Believed that the best way to understand behaviour is to examine early childhood experiences
What where the personalities that Freud came up with?
Id - controls our selfish + animalistic urges
Ego - seeks rational + sensible control
Superego - moral conscience
How can you link Freud's study to crime?
Anti-social behaviour caused by abnormal relationship with parents. Conflicts between Id, Ego and superego are unresolved which leads to weak over harsh or deviant superego.
What are 2 strengths of Freuds personality theory?
comprehensive framework to describe human responsibility
importance of childhood on later life and development
what are 3 weaknesses of Freud's theory?
critics doubt the existence of the unconscious mind
suggest we have no conscious free will over our behaviour
difficult to test by experimenting
Who came up with the Maternal Deprivation theory?
Bowlby
What was the key idea of Bowlby's theory?
That there is a link between maternal deprivation and deviance or anti-social behaviour. (spending time apart from parents - mothers especially)
Attachment in relation to MDT:
A child needs a close, continuous relationship with a primary carer from birth to develop normally.
Seperation in relation to MDT:
If attachment is broken - can lead to affectionless, psychopathy + criminal behaviour
What evidence does the MDT by Bowlby have?
Study of 44 juvenile thieves referred to child guidance clinic.
39% suffered MD before age of 5 compared to 5% of control group of non offenders.
What is the case study for the social learning theory?
Jamie Bulger (1993)
Taken from shop by two young boys and tortured and killed and put on railway tracks
Actions of the boys blamed a film the boys had watched
Who came up with the personality theory?
Eysenck
What was Eysenck's key idea?
Believed that certain personality types are more likely to commit a crime because they crave excitement.
What was evidence for Eysenck's theory?
Came up with a questionnaire which he carried out on 700 soilders who were being treated for neurological disorders. - dimensions of personality
What are the four personalities for Eysenck's theory?

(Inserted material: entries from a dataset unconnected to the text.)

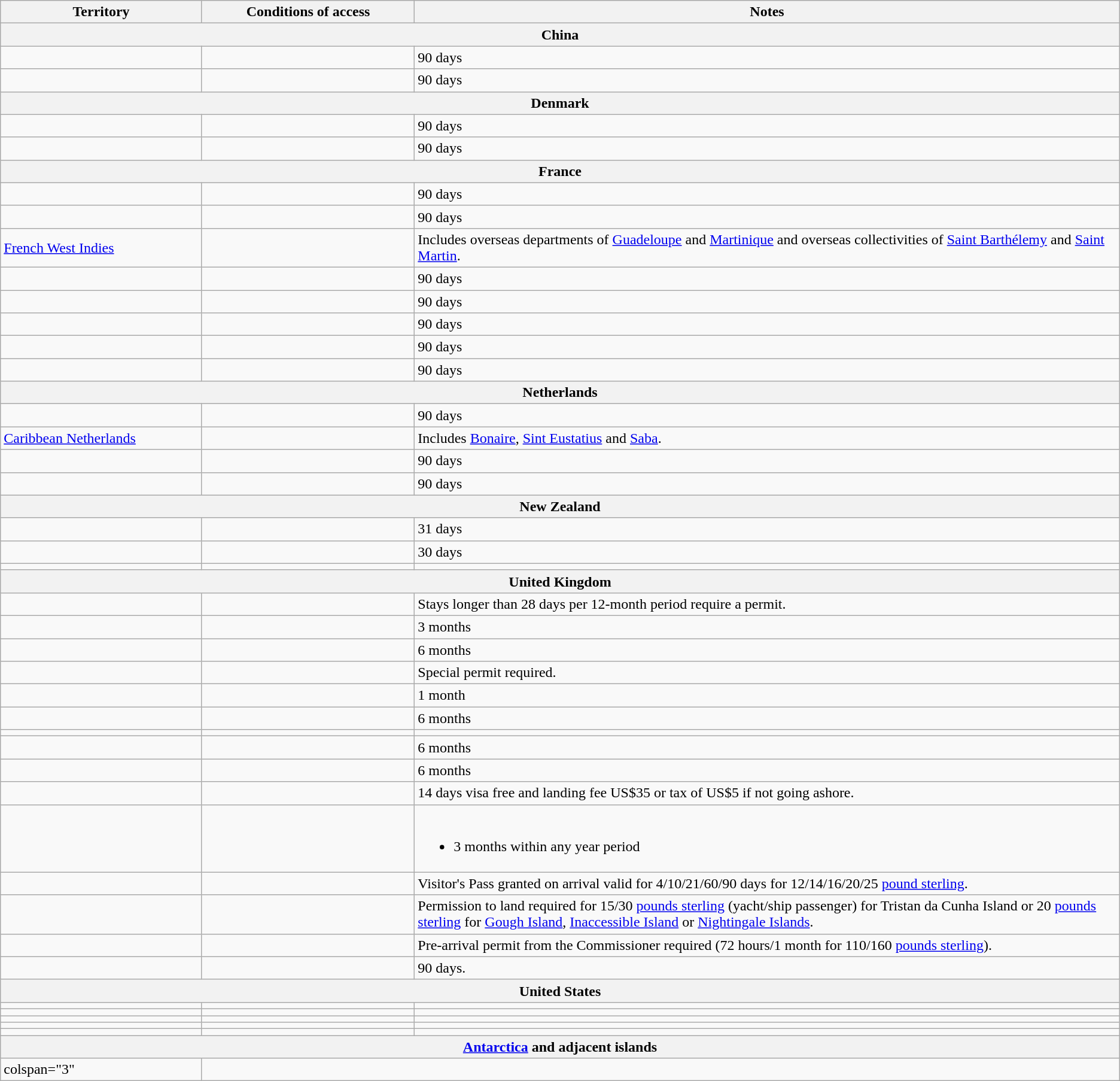
Special permit required. (767, 672)
31 days (767, 529)
1 month (767, 695)
Includes overseas departments of Guadeloupe and Martinique and overseas collectivities of Saint Barthélemy and Saint Martin. (767, 248)
Includes Bonaire, Sint Eustatius and Saba. (767, 438)
French West Indies (102, 248)
Visitor's Pass granted on arrival valid for 4/10/21/60/90 days for 12/14/16/20/25 pound sterling. (767, 883)
Denmark (560, 103)
14 days visa free and landing fee US$35 or tax of US$5 if not going ashore. (767, 793)
China (560, 35)
30 days (767, 552)
Notes (767, 12)
United States (560, 990)
New Zealand (560, 506)
3 months (767, 626)
United Kingdom (560, 581)
Netherlands (560, 392)
90 days. (767, 967)
Caribbean Netherlands (102, 438)
France (560, 171)
Antarctica and adjacent islands (560, 1046)
Pre-arrival permit from the Commissioner required (72 hours/1 month for 110/160 pounds sterling). (767, 945)
Stays longer than 28 days per 12-month period require a permit. (767, 604)
Territory (102, 12)
3 months within any year period (767, 838)
colspan="3" (102, 1069)
Conditions of access (308, 12)
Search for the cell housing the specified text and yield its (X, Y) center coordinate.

Extroversion - sociable but gets bored quickly if lack of stimulation
Introversion - reliable + control of emotions
Neuroticism - concerns of emotional stability of the person
Stability - can be anxious + often irrational/ unstable personality
Extra - Psychoticism - cold, uncaring + aggressive personality
What are some strengths of Eysenck's theory?
takes into account biological, social and psychological factors
useful for describing how measurabletendencies could increase a persons risk of offending
What are some weaknesses of Eysenck's theory?
assumes traits are fixed and stable in all circumstances
evidence from questionnaires can be followed
correlation between personality type and prisoners but does not answer a cause of criminality
What are cognitive theories of crime?
Psychologists Yochelson and Samenow applied cognitive theory to criminality.
The key idea is that criminals are prone to faulty thinking, and this makes them more likely to commit crime.
theory is based on a long-time study of 240 male offenders, most that have been committed to psychiatric hospitals.
What are thinking errors?
considered 'criminal thinking'
present in everyone in varying degrees
criminals take these errors into the extreme - develops into patterns of thinking + behaviour that victimise and harm others - lying, secretiveness, need for power + control, super-optimism, lack of trust in others, feeling that they are special
What is Kohlberg's moral development theory?
how we develop our moral thinking
our ideas of right and wrong develop through a series of levels + stages from child --- adulthood
suggested that criminals moral development is stuck at a less mature level than everyone else
likely to think if actions will lead to a reward or punishment, rather than how it might affect others
2 strengths of Kohlberg's theory...
studies show offenders are more likely to have immature moral development, as the theory predicts
Thornton + Reid -- found this for crimes such as theft + robbery and other cases of violent crime
1 weakness of Kohlberg's theory...
focuses on moral thinking rather than moral behaviour. Someone may be perfectly capable of thinking morally but acting immorally.